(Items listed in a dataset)
================================
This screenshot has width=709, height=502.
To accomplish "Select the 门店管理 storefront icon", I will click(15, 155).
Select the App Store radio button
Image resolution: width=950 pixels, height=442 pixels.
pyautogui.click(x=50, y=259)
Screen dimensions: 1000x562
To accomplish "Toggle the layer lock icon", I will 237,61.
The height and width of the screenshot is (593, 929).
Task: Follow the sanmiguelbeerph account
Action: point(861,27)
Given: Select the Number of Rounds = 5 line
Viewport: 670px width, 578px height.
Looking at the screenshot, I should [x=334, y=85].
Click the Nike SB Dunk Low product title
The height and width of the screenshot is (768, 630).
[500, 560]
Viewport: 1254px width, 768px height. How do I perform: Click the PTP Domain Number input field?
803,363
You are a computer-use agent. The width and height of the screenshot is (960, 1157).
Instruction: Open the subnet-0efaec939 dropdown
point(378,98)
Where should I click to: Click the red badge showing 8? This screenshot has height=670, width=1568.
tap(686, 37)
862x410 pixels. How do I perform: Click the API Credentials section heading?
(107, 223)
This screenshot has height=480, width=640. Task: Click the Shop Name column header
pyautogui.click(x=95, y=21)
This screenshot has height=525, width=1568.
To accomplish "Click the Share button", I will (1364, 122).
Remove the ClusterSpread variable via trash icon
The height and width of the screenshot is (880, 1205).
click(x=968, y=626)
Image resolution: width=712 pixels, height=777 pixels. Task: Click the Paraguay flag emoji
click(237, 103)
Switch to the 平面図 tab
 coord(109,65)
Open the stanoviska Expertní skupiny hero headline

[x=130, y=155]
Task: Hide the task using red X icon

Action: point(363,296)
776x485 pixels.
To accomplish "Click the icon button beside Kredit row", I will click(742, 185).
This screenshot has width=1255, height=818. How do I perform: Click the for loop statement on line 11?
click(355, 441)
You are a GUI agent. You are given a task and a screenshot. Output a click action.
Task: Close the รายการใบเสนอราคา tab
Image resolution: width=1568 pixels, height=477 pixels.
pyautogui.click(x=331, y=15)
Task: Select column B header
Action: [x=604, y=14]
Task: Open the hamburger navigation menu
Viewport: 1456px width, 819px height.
================================
• Work request:
A reply should hold exactly the lines from the one containing "Task: Close the รายการใบเสนอราคา tab" through the end of the data above, nothing more.

• Response area:
Task: Close the รายการใบเสนอราคา tab
Image resolution: width=1568 pixels, height=477 pixels.
pyautogui.click(x=331, y=15)
Task: Select column B header
Action: [x=604, y=14]
Task: Open the hamburger navigation menu
Viewport: 1456px width, 819px height.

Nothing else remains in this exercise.